I am using a PC engines APU2 for my pfsense firewall and I am currently moving to setup IPv6 in my network. The APU2 has 3 network interfaces which I am using for WAN, LAN and OPT - the 3rd is currently unused.

My WAN interface has IPv4 and IPv6 address from my ISP. I was thinking it it would make sense to separate IPv4 and IPv6 on the two internal interfaces on my LAN such as this:

–-> LAN4 (IPv4) <---                                                                 
Modem <---> WAN (IPv4/IPv6) pfsense <                                  > Network Switch
                                                              ---> LAN6 (IPv6) <---

In this way I could configure IPv4 and IPv6 on different interfaces on monitor each interface.

Does this make sense or am I generating any problems I am not aware of?

bimmerdriver

@anschmid:

Hello!

I am using a PC engines APU2 for my pfsense firewall and I am currently moving to setup IPv6 in my network. The APU2 has 3 network interfaces which I am using for WAN, LAN and OPT - the 3rd is currently unused.

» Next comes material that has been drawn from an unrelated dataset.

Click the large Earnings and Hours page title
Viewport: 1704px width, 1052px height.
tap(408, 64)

My WAN interface has IPv4 and IPv6 address from my ISP. I was thinking it it would make sense to separate IPv4 and IPv6 on the two internal interfaces on my LAN such as this:

–-> LAN4 (IPv4) <---                                                                 
Modem <---> WAN (IPv4/IPv6) pfsense <                                  > Network Switch
                                                              ---> LAN6 (IPv6) <---

In this way I could configure IPv4 and IPv6 on different interfaces on monitor each interface.

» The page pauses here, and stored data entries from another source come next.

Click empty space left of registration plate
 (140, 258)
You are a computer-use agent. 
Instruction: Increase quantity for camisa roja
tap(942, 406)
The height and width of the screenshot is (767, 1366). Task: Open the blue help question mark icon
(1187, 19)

Does this make sense or am I generating any problems I am not aware of?

I have no idea why you would want or need to do that. Just set up ipv4 and ipv6 on the LAN and be done with it. KISS principle.

anschmid

Hhm, maybe I should have explained a bit more details why I want to do this.

First of it's for monitoring. If I have two interfaces I can see exactly in traffic graphs how much IPv4 vs IPv6 traffic is going through my firewall. Also I can see several other metrics on a per interface or in this config case per IP protocol basis.

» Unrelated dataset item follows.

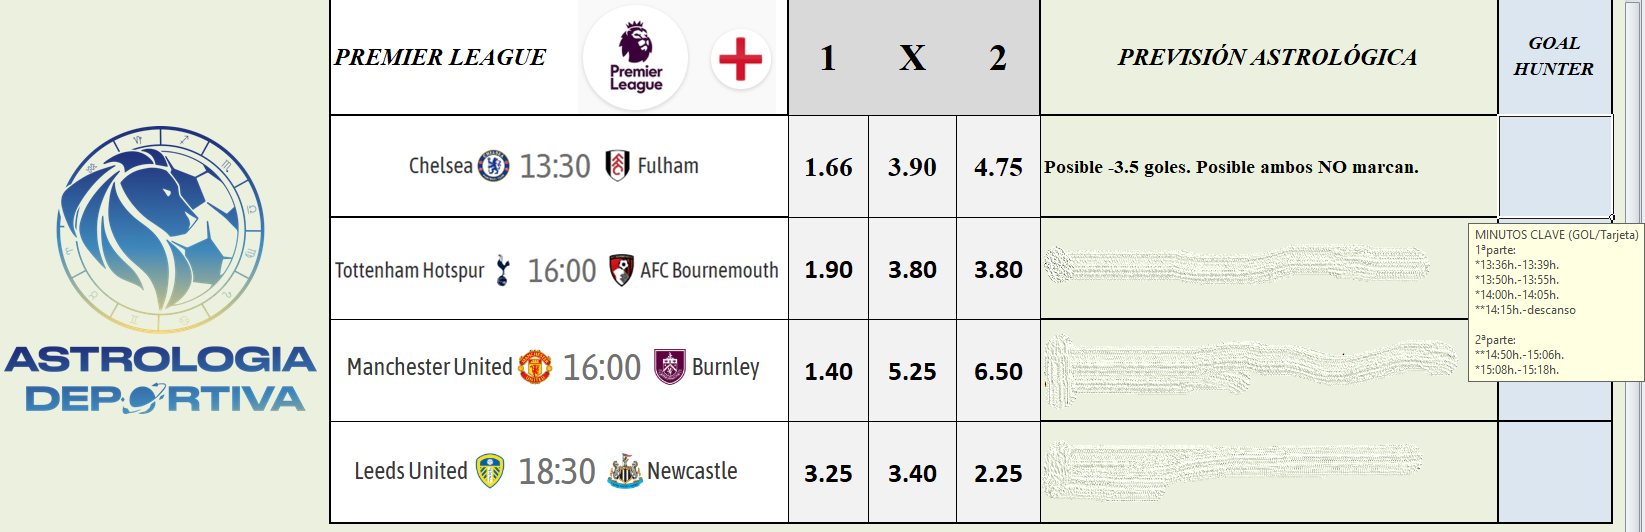The image size is (1645, 532).
Task: Click the Fulham club crest
Action: tap(618, 166)
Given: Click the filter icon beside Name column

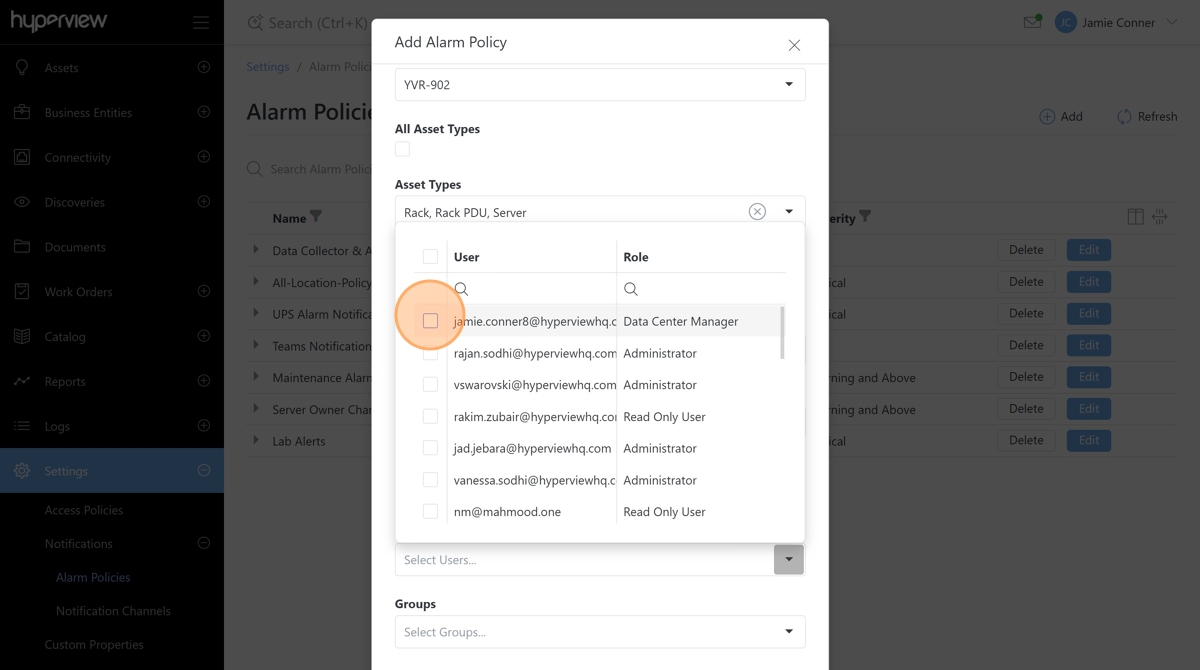Looking at the screenshot, I should click(316, 217).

Second it's configuration. A lot of pfSense Services are based on interfaces. For example Squid Proxy. Since squid doesn't support IPv6 it would be clearer to just setup squid to listen on IPv4 (LAN4) interface but not IPv6 (LAN6). Similar to other services like DHCP vs DHCPv6 server etc.

Is this still not good enough reason to configure it this way? Any potential problems?

Thanks!

JKnott

If you have separate interfaces for IPv4 & IPv6, you'll also need separate interfaces on each computer that you want to have both protocols.  Also, monitoring is easy enough by filtering what you want to measure.  For example, the pfSense packet capture can be configured for whatever protocol you want.  You can do the same with Wireshark.

jimp

The traffic graphs already separate out IPv4 and IPv6 pass/block counters.

There is no scenario I can think of where it makes more sense to separate the interfaces in this way, especially if both are connected to the same layer 2.

anschmid

Okay got it, not really any advantage doing it this way and might be more complex as well to manage.

I'll go back to have IPv4+IPv6 on my LAN and use the spare OPT port for a DMZ.

Thanks everyone for their inputs on this!

doktornotor

Unless you want to test how devices behave (better said, how much broken they are) on an IPv6-only network, then no, absolutely NOT.